• **What this exercise asks**
A - In the article on the Jerubbaal inscription, where was the inscribed pottery vessel unearthed?
B - Continue the article on the Jerubbaal inscription from its last sentence.

• **Passage**
Conny Waters - AncientPages.com - A rare 3,000-year-old inscription with the name of a Biblical judge has been unearthed in Israel. This important archaeological discovery sheds more light on the connection between the Biblical text and historical reality, the researchers said.
The finding will without doubt be of significance to historians, Biblical scholars, and Christians in general. Though some doubt the historical accounts described in the Bible archaeological discoveries have offered evidence several people and events were based on reality.
The Jerubbaal inscription, written in ink on a pottery vessel. Credit: Dafna Gazit/Israel Antiquities Authority
The Jerubbaal inscription, written in ink on a pottery vessel was unearthed at Khirbat er-Ra‘i, near Kiryat Gat in the Southern District of Israel.
Researchers are still cautious and say it is not entirely certain the name on the inscription refers to the individual mentioned in the Book of Judges. However, the scientists emphasize this as a unique opportunity to study the connection between the Biblical text and historical reality.
“Inscriptions from that period – the 12th-11th century BCE – are extremely rare. All the dating has been carried out through both pottery typology and radiocarbon of organic samples found in the same archaeological layer.
The writing, inked on a jug, marks the first time that the name Jerubbaal has been found outside the biblical text. It is believed that the owner penned his name on the jug, “the Jerusalem Post reports.
“The name Jerubbaal is familiar from Biblical tradition in the Book of Judges as an alternative name for the judge Gideon ben Yoash,” according to Professor Yosef Garfinkel and archeologist Sa‘ar Ganor from the Hebrew University of Jerusalem.
The Jerubbaal inscription, written in ink on a pottery vessel. Credit: Dafna Gazit/Israel Antiquities Authority
“Gideon is first mentioned as combating idolatry by breaking the altar to Baal and cutting down the Asherah pole,” they explained. “In biblical tradition, he is then remembered as triumphing over the Midianites, who used to cross over the Jordan to plunder agricultural crops. According to the Bible, Gideon organized a small army of 300 soldiers and attacked the Midianites by night near Ma‘ayan Harod.”
“Early next day, Jerubbaal – that is, Gideon – and all the troops with him encamped above En-harod, while the camp of Midian was in the plain to the north of him, at Gibeath-moreh,” reads a verse in the 7th chapter in the Book of Judges.
Excavations at the Khirbat er-Ra‘I site have been ongoing since 2015. Over the years archaeologists have unearthed many valuable artifacts in this region, including an ancient fortified city from the time of King David dating to the 10th century B.C.
“We thought we might find another fortress, but instead we only found six rooms dating back to that period, so it looks like at that point it might have been just a small village,” the archaeologist said.
“However, it turned out that that site appeared to have reached its height one or two centuries prior, that is, at the time of the Judges.

• **Given information**

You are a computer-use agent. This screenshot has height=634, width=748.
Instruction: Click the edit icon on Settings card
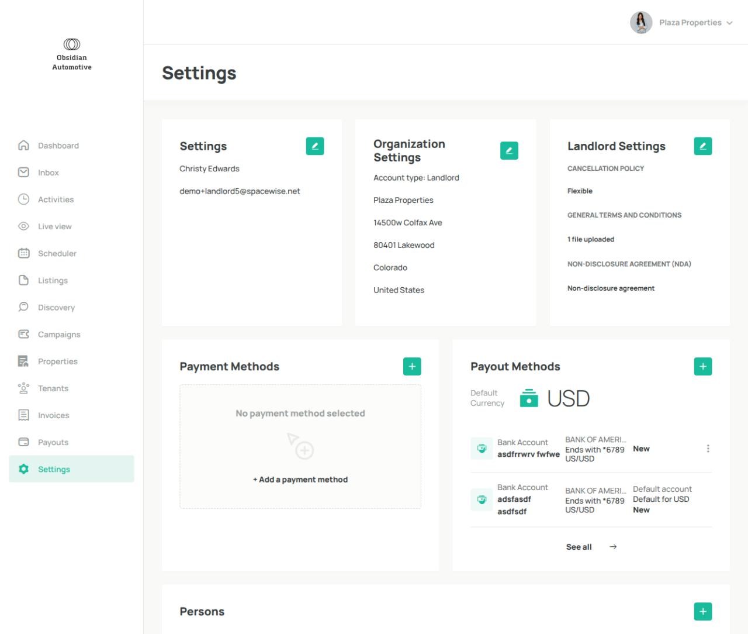point(315,146)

• **Final answers**
A - At Khirbat er-Ra‘i, near Kiryat Gat in the Southern District of Israel.

B -
Khirbat er-Ra‘i is located close to an important archaeological site, where a center, Lachish, often featured in the Bible, once stood. In the middle of the 2nd millennium, BCE Lachish was a prominent Canaanite city. According to the Book of Joshua, shortly afterwards it was destroyed by the Israelites as they conquered the Land of Israel at the end of their wanderings in the desert following their Exodus from Egypt.
The Philistine city of Gath was also close by, “the Jerusalem Post reports.
Garfinkel suggests the archaeological discoveries offer evidence Khirbat er-Ra‘i was mainly a Canaanite site, but with a strong Philistine influence.
“I believe that the site was mostly inhabited by Canaanite refugees, who came to live under Philistine hegemony” he said.
Epigraphic expert Christopher Rolston of George Washington University who deciphered the Jerubbaal inscription observed bears five letters: yod (broken at the top), resh, bet, ayin, lamed.
Aerial view of the excavation area where the inscription was found. Credit: Dafna Gazit/Israel Antiquities Authority
“While the names of the letters might sound familiar to Hebrew speakers, the alphabet was not the Hebrew alphabet, but rather an alphabet from which the Hebrew one would evolve from centuries later,” the Jerusalem Post stated.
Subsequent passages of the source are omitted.